Terence Halliday
Visiting Professor
Professor Terence Halliday is a Visiting Professor at the University of Illinois, teaching Law 796: Global Lawmaking. Professor Halliday is the Co-Director, Center on Law and Globalization, American Bar Foundation and University of Illinois College of Law; Research Professor, American Bar Foundation; and Adjunct Professor of Sociology, Northwestern University. A specialist in law-making and institution-building, Professor Halliday directs three research programs on law and globalization. The first, on the legal construction of global markets, undertakes empirical research on global norm-making and national law-making in the field of corporate bankruptcy law. His latest book, Bankrupt: Global Lawmaking and Systemic Financial Crisis , is forthcoming from Stanford University Press in Spring, 2009, and a second book, on the United Nations Commission on International Trade Law (UNCITRAL) is currently in preparation with Susan Block-Lieb, Fordham University. The second research program, co-directed with Lucien Karpik (Paris) and Malcolm Feeley (Berkeley), involves an international inter-disciplinary research collaboration of scholars who study the mobilization of legal occupations (the "legal complex") in the rise and fall of political liberalism, including basic legal freedoms.
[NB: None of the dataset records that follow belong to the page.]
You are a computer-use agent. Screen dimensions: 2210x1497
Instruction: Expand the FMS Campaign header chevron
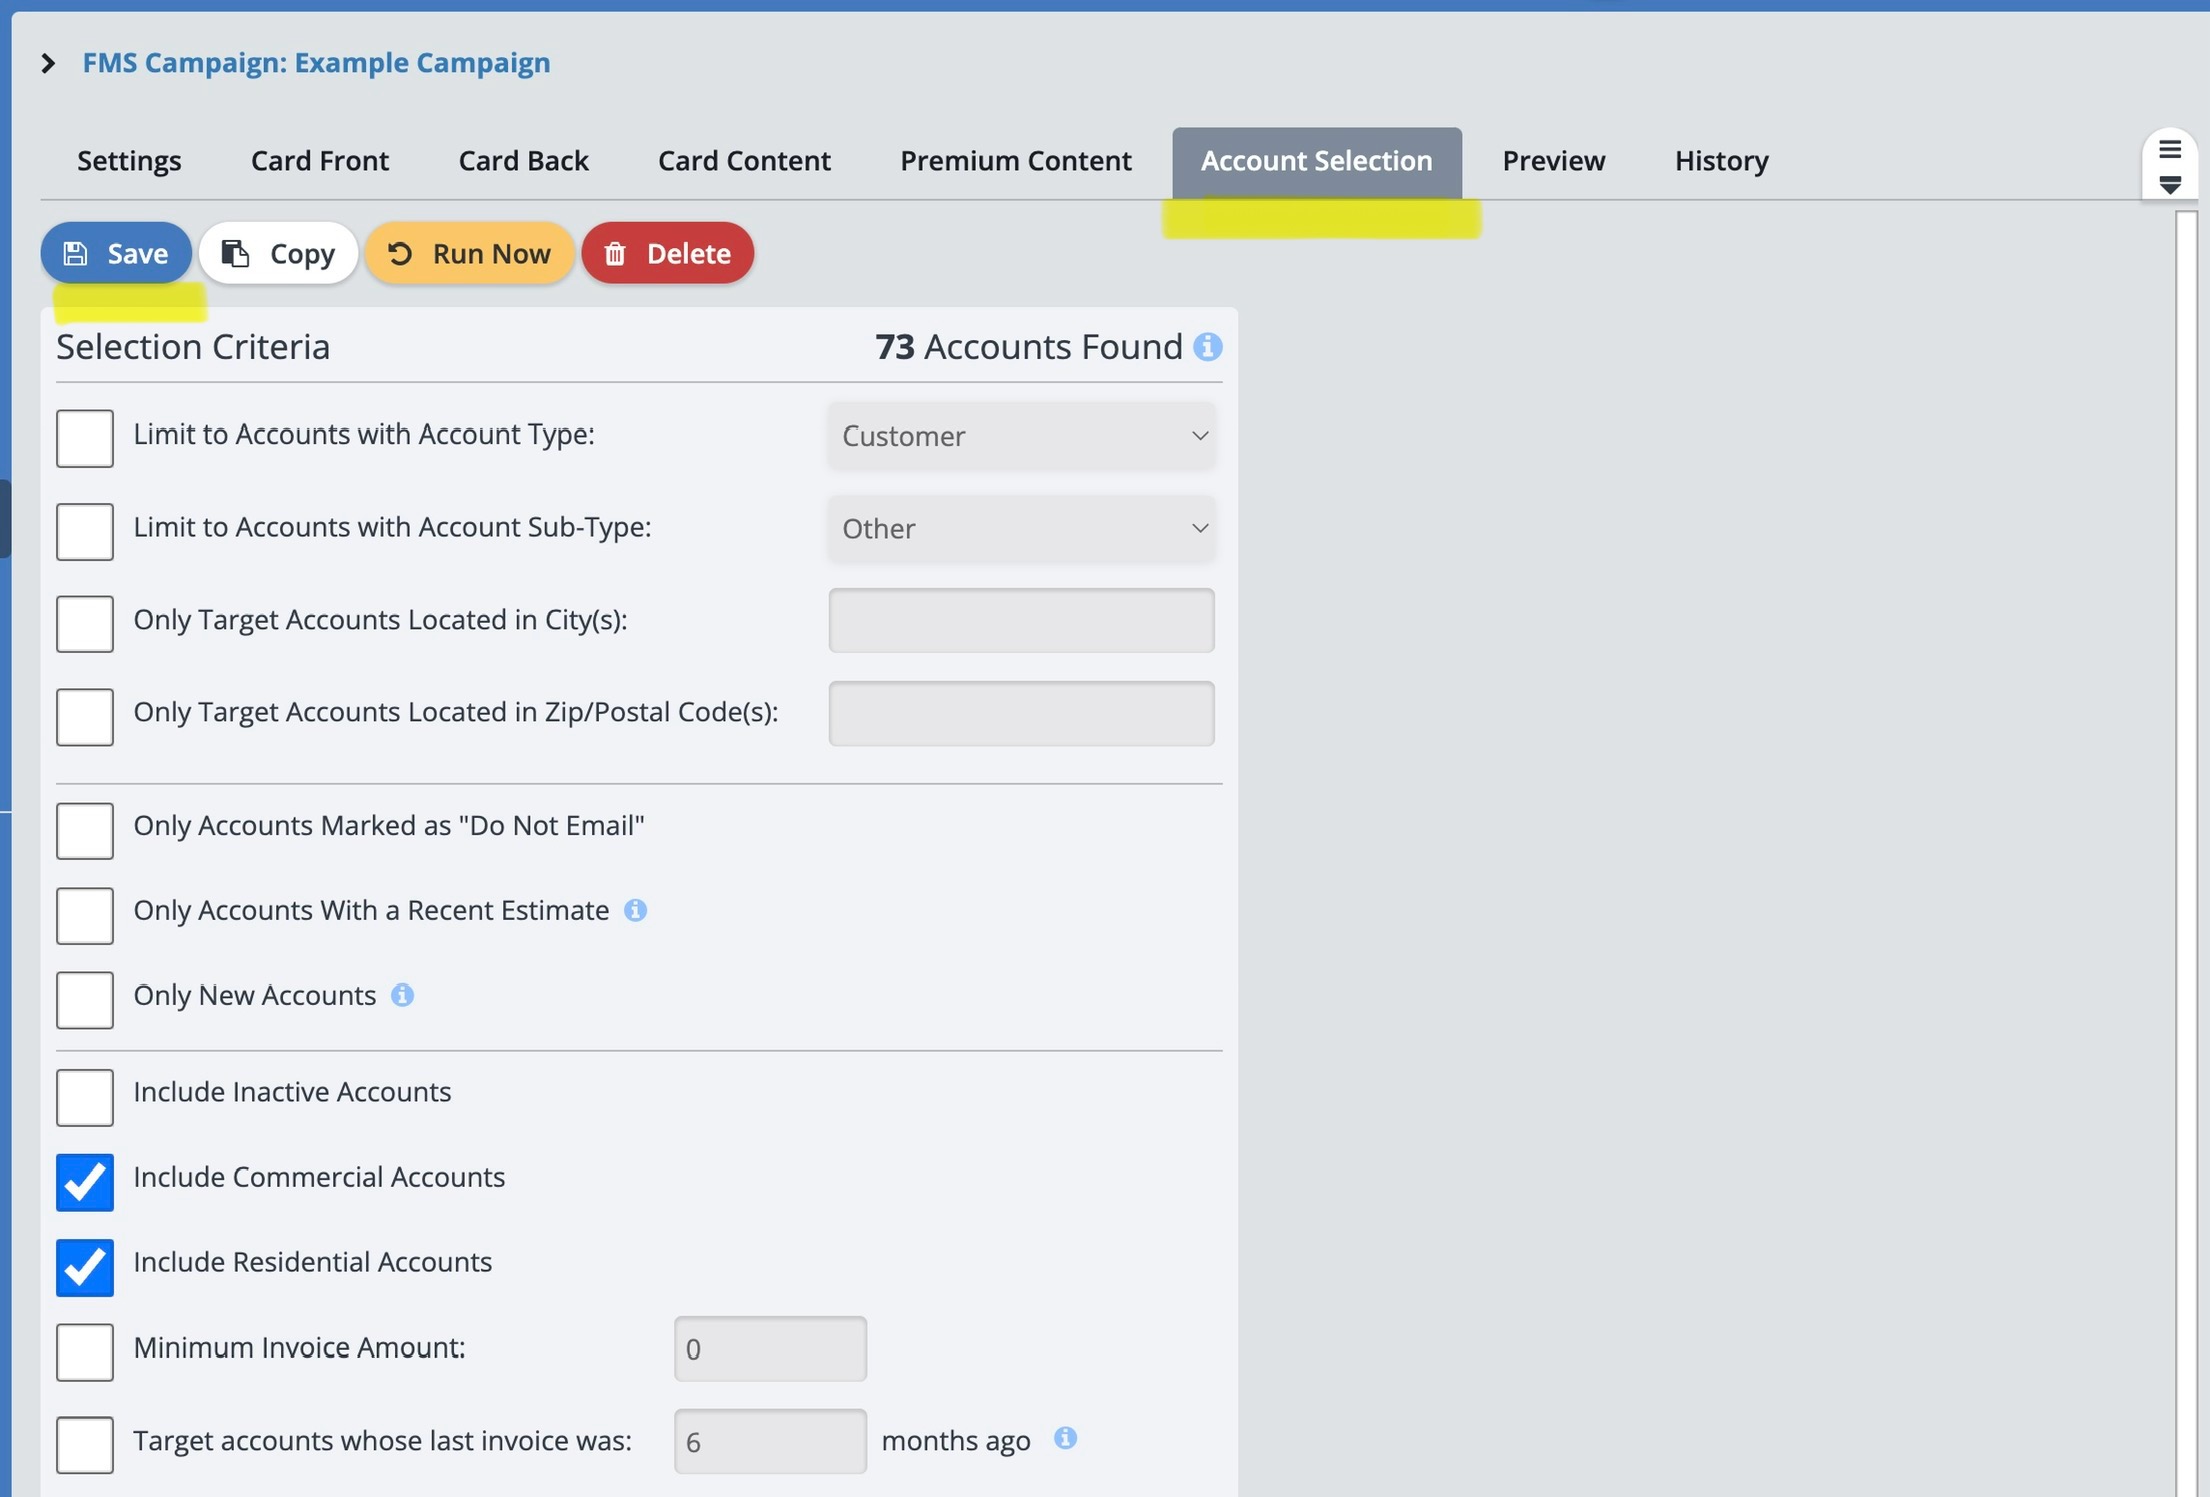coord(48,63)
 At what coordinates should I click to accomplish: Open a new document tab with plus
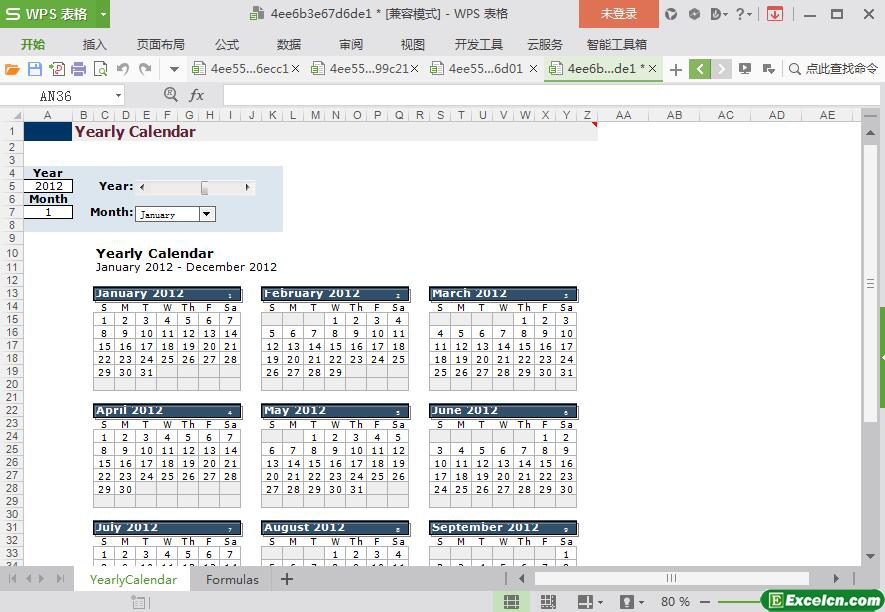tap(676, 69)
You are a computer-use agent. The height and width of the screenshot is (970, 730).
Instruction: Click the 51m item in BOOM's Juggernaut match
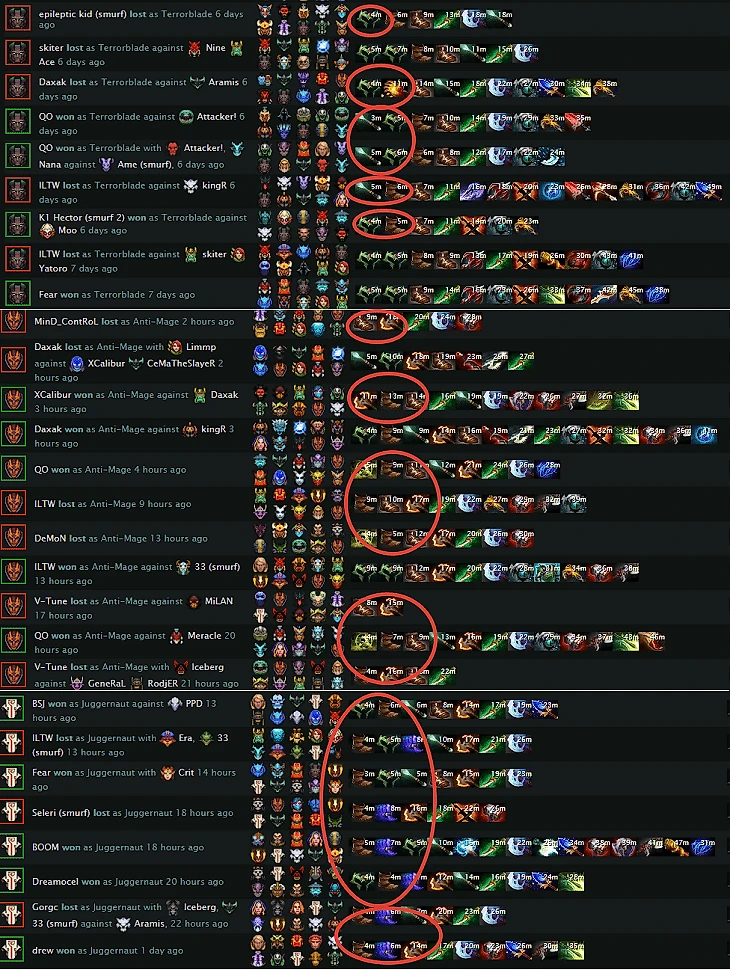[x=703, y=847]
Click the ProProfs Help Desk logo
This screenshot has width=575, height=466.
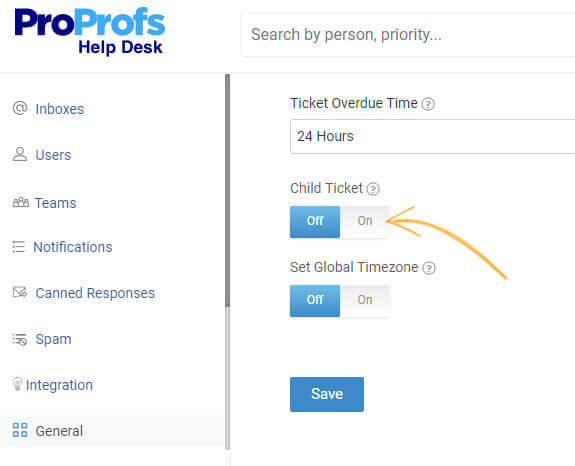tap(89, 31)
The most recent volume, Fighting for Political Freedom (Oxford, Hart Publishing, 2007), includes fifteen national case studies from four continents, and a subsequent volume, on political transformations in former British colonies, is in preparation. The third research program, funded by the National Science Foundation and American Bar Foundation, and co-directed with Sida Liu, University of Chicago and American Bar Foundation, undertakes extensive media research and intensive interviews on Chinese lawyers and their struggles to protect basic legal freedoms. Halliday has taught at the University of Toronto, the Australian National University, the University of Chicago, and has been a Visitor, Center for Sociolegal Studies, Wolfson College, Oxford University, and the Australian National University. He has served as a consultant to the State Council Office on Restructuring the Economic System, China; the World Bank; OECD; and various non-profit foundations in the U.S.